*WORK TO COMPLETE*: Look through the data below and report how many lines include "Profi". Only the number should be given.

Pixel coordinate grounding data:

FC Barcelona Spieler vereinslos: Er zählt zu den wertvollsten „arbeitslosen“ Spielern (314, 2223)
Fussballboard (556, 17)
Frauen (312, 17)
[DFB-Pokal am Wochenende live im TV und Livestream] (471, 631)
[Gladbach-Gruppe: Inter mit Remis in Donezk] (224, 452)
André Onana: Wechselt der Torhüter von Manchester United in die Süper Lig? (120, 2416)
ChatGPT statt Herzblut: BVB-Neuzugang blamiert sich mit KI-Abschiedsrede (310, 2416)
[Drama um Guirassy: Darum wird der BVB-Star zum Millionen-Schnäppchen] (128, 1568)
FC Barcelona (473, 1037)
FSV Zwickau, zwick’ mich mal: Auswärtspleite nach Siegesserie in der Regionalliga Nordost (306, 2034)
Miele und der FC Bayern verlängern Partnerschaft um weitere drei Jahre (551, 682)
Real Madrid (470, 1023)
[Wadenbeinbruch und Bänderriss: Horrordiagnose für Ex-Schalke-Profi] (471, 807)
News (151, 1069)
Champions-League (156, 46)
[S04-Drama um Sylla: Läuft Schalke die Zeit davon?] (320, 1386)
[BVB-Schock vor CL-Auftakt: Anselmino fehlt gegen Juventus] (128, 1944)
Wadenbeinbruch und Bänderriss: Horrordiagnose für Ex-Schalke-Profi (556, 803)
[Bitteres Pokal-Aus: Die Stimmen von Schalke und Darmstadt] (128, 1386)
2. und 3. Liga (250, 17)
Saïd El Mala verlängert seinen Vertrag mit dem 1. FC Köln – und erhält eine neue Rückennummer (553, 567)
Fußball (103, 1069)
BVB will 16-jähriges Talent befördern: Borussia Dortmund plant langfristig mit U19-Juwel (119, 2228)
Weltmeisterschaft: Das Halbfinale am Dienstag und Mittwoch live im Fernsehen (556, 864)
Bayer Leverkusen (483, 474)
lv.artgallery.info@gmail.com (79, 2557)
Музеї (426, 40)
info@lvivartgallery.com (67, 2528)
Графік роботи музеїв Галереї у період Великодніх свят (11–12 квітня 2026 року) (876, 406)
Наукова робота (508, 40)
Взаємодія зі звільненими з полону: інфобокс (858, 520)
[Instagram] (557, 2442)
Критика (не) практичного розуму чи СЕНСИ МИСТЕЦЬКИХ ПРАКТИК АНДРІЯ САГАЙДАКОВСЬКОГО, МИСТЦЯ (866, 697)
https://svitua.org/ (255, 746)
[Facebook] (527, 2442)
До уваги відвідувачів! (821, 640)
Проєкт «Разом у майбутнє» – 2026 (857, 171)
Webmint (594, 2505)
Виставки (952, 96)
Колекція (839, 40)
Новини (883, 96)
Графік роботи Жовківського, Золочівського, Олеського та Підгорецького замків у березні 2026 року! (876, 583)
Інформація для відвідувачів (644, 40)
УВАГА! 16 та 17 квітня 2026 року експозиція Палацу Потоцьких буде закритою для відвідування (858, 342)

*SOLUTION*: 2